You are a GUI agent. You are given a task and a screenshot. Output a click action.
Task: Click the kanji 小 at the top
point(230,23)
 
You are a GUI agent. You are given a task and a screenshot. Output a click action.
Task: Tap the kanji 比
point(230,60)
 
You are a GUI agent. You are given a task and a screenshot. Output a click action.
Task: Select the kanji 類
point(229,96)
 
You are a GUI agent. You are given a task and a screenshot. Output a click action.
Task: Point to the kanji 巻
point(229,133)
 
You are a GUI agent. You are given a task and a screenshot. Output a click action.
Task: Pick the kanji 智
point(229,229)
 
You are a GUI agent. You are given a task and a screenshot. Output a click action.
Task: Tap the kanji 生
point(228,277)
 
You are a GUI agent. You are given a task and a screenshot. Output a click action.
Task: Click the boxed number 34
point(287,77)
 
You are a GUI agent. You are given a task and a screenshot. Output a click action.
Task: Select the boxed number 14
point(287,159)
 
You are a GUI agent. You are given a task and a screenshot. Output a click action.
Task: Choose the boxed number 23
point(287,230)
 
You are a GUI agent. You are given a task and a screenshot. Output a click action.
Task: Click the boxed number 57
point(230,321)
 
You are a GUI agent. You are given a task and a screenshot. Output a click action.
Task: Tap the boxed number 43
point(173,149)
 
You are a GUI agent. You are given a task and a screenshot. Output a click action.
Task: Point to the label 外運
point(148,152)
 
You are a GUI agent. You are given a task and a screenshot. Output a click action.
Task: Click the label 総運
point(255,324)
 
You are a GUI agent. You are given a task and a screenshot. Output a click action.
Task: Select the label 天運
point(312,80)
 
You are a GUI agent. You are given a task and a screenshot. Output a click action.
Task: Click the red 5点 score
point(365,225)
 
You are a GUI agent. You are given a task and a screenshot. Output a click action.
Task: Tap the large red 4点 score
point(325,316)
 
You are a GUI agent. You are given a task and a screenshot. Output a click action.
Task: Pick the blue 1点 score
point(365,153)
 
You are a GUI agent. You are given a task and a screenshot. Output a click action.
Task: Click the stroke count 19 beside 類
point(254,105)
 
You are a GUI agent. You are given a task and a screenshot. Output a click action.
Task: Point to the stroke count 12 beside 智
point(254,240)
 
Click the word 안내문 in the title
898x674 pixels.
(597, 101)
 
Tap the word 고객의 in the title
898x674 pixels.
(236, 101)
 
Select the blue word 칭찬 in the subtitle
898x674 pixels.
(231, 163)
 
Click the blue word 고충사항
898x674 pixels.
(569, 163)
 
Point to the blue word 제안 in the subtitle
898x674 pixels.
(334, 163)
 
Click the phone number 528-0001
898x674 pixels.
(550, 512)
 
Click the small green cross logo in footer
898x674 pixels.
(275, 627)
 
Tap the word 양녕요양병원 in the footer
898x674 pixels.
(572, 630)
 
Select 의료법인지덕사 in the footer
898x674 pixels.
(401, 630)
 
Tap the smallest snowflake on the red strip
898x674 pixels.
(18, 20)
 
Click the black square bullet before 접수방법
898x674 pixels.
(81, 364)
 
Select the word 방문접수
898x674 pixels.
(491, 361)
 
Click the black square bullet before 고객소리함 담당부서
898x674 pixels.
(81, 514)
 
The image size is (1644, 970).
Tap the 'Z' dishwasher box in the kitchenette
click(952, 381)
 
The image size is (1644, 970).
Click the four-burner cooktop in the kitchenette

- [Exercise brief]: Copy out everything from the start of the data above down to and including the line that contains "point(287,230)", reproducing each line verbatim.

- [Answer to this exercise]:
You are a GUI agent. You are given a task and a screenshot. Output a click action.
Task: Click the kanji 小 at the top
point(230,23)
 
You are a GUI agent. You are given a task and a screenshot. Output a click action.
Task: Tap the kanji 比
point(230,60)
 
You are a GUI agent. You are given a task and a screenshot. Output a click action.
Task: Select the kanji 類
point(229,96)
 
You are a GUI agent. You are given a task and a screenshot. Output a click action.
Task: Point to the kanji 巻
point(229,133)
 
You are a GUI agent. You are given a task and a screenshot. Output a click action.
Task: Pick the kanji 智
point(229,229)
 
You are a GUI agent. You are given a task and a screenshot. Output a click action.
Task: Tap the kanji 生
point(228,277)
 
You are a GUI agent. You are given a task and a screenshot. Output a click action.
Task: Click the boxed number 34
point(287,77)
 
You are a GUI agent. You are given a task and a screenshot. Output a click action.
Task: Select the boxed number 14
point(287,159)
 
You are a GUI agent. You are given a task and a screenshot. Output a click action.
Task: Choose the boxed number 23
point(287,230)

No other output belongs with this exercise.